Fanconi Hope is a registered national charitable trust set up by parents of Fanconi Anaemia (FA) affected children and clinicians with an interest in FA:

  • To support a UK Fanconi Anaemia National Registry so as to ensure Fanconi Anaemia affected children and their families are kept track of and provided with the best care.
  • To promote awareness and understanding of Fanconi Anaemia among affected families, the medical profession, and the general public.
  • To encourage translational research which may directly benefit Fanconi Anaemia affected children and their families.
  • To encourage research in the area of Fanconi Anaemia that may have benefit for the general public, e.g., in the treatment of cancers in general.

In 2008 three parents of affected children, Thomas Carroll, Richard Kawalek and Bob Dalgleish started the Fanconi Hope Charity to fund research into this disease, to help engender consistent best practice treatment across the UK by initiating and running an NHS FA Clinical Network and to provide much-needed support to affected families through the provision of information and improved family contact. The Charity is very fortunate to work under the patronage of The Duchess of Devonshire, who takes an active part in Annual Trustee meetings.

Due to the rarity of the disease Fanconi Hope has had to reach out internationally, with the US-based Fanconi Anaemia Research Fund (FARF) being our principal partner. FARF provides considerable support and guidance and we are able to use the services of their Scientific Advisory Board for Fanconi Hope-sponsored research projects in the UK.

Small Charity. Big Impact.

Although the charity is small and staffed by volunteers in their spare time, Fanconi Hope has been able to make significant progress in a number of areas:

Bringing Clinicians Together to Share Best Practice:

  • The Fanconi Anaemia Clinical Network has been established, within the context of our National Health Service and includes around 30 clinicians across the UK and Ireland.
  • A UK Standards of Care document has been published for the first time by the Clinical Network, and has now been widely circulated throughout the UK Clinician community.
  • 2 Clinicians conferences and a combined Family and Clinician conference have now been held.

Promoting Research:

  • FA patients, their families and relatives have helped fundraise for Fanconi Hope to allow us to donate over £80,000 to UK Fanconi Anaemia research projects.
  • Fanconi Hope, in conjunction with the Fanconi Anemia Research Fund, initiated and co-sponsored an International FA Gene Therapy Working Group Meeting in London in Nov 2010 aimed at expediting the transition from gene therapy research for Fanconi Anaemia into clinical trials worldwide.
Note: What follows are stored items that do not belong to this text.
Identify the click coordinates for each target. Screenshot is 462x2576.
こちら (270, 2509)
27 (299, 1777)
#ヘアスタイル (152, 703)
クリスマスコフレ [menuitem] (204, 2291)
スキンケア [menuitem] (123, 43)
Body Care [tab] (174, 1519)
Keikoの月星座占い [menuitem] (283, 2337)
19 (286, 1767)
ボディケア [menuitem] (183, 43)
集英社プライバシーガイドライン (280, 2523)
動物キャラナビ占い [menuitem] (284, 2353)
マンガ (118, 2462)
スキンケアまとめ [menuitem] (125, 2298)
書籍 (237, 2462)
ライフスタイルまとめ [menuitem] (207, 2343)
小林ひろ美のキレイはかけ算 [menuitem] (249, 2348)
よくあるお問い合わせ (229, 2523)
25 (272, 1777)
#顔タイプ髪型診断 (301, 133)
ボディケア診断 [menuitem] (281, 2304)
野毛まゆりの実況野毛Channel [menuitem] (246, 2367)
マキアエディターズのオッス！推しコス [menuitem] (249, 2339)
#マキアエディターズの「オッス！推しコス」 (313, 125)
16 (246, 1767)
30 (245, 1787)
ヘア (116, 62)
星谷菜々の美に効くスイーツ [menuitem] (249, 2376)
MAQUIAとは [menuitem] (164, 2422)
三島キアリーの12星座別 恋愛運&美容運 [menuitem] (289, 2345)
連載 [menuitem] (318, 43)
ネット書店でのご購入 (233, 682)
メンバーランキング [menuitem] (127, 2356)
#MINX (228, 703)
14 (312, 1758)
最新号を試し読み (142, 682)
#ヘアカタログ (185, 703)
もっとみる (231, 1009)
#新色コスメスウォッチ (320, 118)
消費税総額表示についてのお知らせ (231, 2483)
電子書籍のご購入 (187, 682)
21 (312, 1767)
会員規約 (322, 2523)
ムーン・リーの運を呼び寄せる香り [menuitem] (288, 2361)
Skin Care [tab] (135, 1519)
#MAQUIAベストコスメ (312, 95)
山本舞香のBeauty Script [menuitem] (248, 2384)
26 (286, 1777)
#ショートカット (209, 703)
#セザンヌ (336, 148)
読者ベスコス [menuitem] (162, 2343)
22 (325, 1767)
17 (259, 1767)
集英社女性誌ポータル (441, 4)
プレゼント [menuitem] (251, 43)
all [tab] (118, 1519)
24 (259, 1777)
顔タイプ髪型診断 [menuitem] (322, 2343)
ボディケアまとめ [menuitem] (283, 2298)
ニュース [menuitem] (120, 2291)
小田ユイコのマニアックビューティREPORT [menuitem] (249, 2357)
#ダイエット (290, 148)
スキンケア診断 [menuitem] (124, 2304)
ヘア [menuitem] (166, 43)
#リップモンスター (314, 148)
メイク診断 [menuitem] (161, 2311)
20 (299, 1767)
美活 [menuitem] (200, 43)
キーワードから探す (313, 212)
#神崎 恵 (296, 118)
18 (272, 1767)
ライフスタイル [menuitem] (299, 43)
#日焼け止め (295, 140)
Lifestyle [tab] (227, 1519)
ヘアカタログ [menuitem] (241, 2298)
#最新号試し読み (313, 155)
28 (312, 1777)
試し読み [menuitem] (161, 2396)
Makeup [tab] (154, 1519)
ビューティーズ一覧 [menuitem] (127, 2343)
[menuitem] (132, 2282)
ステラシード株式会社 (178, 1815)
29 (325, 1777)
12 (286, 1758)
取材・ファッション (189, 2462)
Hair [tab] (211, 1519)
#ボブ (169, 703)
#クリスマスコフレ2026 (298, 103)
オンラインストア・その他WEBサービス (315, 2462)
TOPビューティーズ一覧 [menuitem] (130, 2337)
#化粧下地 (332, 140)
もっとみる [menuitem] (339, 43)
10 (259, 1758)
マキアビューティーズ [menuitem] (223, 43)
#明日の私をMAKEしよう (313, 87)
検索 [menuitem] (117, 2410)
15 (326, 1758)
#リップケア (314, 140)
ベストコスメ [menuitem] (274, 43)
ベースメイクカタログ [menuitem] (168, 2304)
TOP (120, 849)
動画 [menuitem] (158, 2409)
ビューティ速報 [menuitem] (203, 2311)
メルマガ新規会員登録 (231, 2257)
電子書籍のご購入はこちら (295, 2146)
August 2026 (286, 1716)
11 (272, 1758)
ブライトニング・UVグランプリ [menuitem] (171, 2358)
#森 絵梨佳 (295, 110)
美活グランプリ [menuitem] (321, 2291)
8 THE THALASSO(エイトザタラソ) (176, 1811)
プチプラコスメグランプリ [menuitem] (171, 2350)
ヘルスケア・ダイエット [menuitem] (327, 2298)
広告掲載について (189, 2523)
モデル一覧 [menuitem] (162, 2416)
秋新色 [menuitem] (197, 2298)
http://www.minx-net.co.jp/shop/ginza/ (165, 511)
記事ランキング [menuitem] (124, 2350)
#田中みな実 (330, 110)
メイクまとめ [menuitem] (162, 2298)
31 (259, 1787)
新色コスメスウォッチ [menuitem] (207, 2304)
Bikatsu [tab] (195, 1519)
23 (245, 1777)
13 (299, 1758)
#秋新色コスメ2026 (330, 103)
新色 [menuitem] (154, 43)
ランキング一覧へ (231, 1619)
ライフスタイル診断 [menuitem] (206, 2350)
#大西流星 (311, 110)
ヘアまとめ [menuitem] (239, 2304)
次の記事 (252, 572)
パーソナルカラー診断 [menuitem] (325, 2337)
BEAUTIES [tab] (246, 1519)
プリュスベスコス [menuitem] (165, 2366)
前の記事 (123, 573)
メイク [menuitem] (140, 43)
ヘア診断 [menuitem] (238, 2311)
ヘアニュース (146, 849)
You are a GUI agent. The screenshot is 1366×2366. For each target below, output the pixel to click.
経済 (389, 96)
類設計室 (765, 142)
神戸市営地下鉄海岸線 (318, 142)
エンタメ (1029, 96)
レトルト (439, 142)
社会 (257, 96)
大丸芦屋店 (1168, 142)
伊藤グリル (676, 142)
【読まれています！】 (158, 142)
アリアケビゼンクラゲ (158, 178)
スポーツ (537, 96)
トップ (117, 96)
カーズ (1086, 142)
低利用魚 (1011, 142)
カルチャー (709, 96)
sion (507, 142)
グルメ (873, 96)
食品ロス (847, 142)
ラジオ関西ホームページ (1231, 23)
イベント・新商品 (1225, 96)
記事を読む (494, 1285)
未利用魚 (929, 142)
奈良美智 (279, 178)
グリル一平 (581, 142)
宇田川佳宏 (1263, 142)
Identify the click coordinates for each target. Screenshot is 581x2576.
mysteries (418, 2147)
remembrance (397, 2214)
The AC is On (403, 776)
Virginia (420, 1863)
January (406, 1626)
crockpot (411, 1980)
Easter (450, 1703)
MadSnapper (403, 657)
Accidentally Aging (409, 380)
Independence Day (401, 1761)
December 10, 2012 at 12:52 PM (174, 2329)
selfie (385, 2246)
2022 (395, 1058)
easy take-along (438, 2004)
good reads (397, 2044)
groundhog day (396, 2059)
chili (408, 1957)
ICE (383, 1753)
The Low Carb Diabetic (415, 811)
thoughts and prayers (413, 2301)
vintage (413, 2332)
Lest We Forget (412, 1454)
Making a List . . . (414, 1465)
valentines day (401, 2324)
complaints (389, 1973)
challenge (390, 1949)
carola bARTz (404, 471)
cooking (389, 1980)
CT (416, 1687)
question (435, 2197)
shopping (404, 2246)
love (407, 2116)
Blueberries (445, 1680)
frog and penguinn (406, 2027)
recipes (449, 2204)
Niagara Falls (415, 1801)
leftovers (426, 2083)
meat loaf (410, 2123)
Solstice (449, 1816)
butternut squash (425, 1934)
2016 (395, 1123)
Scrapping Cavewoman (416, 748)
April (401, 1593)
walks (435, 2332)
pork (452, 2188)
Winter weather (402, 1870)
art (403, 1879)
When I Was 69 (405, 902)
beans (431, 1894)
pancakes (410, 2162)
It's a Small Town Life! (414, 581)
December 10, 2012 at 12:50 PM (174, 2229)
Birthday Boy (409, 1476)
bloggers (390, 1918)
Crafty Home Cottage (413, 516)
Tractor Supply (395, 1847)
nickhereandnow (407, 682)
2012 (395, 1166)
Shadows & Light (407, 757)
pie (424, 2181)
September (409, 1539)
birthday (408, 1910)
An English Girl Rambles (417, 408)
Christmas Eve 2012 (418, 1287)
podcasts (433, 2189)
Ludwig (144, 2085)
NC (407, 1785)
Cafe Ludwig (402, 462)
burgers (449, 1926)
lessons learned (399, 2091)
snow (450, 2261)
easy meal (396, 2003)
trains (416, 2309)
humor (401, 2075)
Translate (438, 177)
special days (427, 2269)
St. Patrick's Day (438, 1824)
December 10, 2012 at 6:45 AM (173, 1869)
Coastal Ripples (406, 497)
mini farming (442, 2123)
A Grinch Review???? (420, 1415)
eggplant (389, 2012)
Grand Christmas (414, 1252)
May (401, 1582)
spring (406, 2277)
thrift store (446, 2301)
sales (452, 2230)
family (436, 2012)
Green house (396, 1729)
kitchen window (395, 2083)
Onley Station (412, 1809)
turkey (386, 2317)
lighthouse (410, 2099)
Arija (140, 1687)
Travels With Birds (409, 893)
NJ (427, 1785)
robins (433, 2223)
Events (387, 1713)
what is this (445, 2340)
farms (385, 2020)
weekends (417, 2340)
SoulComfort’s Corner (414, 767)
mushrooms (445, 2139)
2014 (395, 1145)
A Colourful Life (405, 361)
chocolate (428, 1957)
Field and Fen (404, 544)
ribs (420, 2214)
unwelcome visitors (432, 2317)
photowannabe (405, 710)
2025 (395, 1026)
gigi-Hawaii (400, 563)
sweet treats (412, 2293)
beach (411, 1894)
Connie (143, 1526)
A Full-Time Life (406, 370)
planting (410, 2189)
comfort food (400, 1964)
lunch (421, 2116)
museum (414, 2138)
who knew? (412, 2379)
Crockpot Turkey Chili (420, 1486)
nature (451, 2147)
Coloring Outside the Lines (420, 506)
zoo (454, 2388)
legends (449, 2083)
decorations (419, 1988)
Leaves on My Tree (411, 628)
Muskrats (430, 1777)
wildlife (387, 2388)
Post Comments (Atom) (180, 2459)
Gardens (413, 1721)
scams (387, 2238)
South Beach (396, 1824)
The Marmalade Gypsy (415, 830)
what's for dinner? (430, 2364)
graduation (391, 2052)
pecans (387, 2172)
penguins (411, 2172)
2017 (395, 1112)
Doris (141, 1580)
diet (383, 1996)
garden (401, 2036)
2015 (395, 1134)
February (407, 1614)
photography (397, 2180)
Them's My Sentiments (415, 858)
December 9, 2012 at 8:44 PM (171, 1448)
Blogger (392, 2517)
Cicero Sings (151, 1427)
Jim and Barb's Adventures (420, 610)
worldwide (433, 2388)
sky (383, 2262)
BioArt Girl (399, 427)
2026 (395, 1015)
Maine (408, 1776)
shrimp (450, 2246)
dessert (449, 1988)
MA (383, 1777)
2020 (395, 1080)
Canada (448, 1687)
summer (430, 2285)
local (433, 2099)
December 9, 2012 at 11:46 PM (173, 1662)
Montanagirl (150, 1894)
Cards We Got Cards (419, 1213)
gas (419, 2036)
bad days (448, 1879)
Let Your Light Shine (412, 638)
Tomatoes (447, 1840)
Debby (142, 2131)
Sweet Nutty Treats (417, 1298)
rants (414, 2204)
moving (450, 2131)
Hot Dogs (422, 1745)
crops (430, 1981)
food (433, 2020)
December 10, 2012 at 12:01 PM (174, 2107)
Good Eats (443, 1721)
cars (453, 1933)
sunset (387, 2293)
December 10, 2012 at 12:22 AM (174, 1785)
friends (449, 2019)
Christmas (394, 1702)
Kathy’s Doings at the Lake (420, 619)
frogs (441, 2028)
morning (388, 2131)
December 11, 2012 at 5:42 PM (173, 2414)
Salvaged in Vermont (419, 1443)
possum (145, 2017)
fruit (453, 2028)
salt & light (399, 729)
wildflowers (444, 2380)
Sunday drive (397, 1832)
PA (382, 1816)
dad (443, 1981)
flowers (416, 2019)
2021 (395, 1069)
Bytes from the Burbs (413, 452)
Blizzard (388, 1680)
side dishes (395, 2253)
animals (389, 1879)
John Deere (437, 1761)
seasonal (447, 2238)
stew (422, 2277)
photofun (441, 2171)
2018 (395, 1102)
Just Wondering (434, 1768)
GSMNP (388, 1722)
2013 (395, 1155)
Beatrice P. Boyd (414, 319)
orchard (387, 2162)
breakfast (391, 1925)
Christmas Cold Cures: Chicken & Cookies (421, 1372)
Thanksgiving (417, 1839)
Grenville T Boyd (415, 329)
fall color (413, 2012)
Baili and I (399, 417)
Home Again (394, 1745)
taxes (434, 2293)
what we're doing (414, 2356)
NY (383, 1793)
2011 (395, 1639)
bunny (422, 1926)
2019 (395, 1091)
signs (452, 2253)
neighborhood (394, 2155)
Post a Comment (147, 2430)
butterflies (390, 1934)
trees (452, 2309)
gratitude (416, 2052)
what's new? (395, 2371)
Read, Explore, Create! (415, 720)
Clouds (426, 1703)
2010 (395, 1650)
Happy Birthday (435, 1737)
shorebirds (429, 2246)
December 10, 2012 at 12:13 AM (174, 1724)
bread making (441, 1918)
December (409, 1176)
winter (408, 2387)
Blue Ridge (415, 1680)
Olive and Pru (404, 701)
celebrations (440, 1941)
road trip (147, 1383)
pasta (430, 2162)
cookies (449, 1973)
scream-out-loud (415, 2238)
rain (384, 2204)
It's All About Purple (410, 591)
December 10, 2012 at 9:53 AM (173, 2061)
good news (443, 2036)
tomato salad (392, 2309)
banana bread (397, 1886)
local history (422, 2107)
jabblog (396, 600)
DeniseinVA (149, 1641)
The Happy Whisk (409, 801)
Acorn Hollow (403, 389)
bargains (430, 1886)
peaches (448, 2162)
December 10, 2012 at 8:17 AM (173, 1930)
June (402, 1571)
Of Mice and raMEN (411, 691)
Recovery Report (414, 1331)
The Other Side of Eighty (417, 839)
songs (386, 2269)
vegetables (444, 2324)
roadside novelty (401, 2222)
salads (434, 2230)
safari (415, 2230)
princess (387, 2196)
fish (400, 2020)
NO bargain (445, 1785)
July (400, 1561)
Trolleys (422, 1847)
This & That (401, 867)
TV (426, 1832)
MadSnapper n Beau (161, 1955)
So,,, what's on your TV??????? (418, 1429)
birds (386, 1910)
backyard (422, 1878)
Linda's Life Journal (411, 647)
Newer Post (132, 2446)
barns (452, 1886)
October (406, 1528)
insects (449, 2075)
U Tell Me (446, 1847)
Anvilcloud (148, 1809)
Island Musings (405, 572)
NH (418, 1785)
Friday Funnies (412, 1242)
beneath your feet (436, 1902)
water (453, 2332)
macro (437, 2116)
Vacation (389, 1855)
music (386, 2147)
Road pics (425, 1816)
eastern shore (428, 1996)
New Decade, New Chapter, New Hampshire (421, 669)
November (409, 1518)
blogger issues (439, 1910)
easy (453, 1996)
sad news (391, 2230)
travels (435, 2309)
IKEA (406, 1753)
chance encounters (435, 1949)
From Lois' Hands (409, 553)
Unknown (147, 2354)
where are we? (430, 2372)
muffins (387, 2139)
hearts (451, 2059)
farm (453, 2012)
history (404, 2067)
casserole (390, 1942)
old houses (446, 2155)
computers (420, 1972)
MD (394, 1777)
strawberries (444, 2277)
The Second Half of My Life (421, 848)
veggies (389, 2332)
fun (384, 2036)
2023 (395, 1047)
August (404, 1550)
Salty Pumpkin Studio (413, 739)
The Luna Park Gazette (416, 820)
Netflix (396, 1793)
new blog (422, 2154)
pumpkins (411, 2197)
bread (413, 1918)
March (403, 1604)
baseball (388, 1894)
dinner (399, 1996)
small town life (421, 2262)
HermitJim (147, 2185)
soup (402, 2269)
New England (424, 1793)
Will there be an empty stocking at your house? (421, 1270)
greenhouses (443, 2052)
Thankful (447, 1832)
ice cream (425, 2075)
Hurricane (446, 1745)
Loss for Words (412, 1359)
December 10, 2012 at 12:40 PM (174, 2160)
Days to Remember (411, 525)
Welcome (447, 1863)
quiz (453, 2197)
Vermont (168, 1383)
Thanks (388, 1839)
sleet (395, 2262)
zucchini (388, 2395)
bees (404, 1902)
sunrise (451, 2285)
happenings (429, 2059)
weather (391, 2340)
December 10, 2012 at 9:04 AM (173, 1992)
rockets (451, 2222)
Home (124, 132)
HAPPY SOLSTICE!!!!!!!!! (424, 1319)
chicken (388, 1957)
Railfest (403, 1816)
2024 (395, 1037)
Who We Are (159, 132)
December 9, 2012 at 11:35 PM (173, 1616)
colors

This was described by the host, Prof Adrian Thrasher of UCL as “a real platform for the accelerated development of collaborative clinical studies.” and a report from the meeting has subsequently been published in Nature. The Working Group Meetings, chaired by Prof Jakub Tolar, have continued on an annual basis.
  • In 2015 Fanconi Hope commenced funding of a 3 year (initially) Study into the Long Term Effects of Fanconi Anaemia led by Manchester University and funded by Fanconi Hope. This study funds a UK FA Coordinator, Beth Lee, who will create and maintain a patient-led UK National Patient Registry in order to improve patient care and facilitate research. The Coordinator acts as a point of contact for patients & families, and clinicians & researchers.

Bringing Families Together:

  • This website (fanconihope.org), our Facebook page (facebook.com/fanconihope) and Private Group (https://www.facebook.com/groups/1211836852294052/) have been established to act as a focus for all activities and to provide the means for sharing information.
  • Family Meetings have been held in the grounds of Chatsworth House and at Snibston Discovery Centre.
  • A Family Conference has been organised for Oct 14th 2017 to enable families to make contact with each other and to learn more about Fanconi Anaemia from health professionals.

Raising Awareness:

  • Members of Fanconi Hope worked closely with ITV Researchers to develop the Emmerdale storyline concerning the diagnosis of one of the characters, Sarah Sugden, with Fanconi Anaemia, bringing the condition to the attention  of over 6m viewers weekly.
  • Fanconi Hope has exhibited at and provided a level of sponsorship for, the British Society for Gene and Cell Therapy in efforts to persuade researchers to use FA as the candidate disease for their gene therapy research.
  • Fanconi Hope has raised awareness in other sections of the medical community, through bodies such as the British Society for Haematology and the British Society for Surgery of the Hand.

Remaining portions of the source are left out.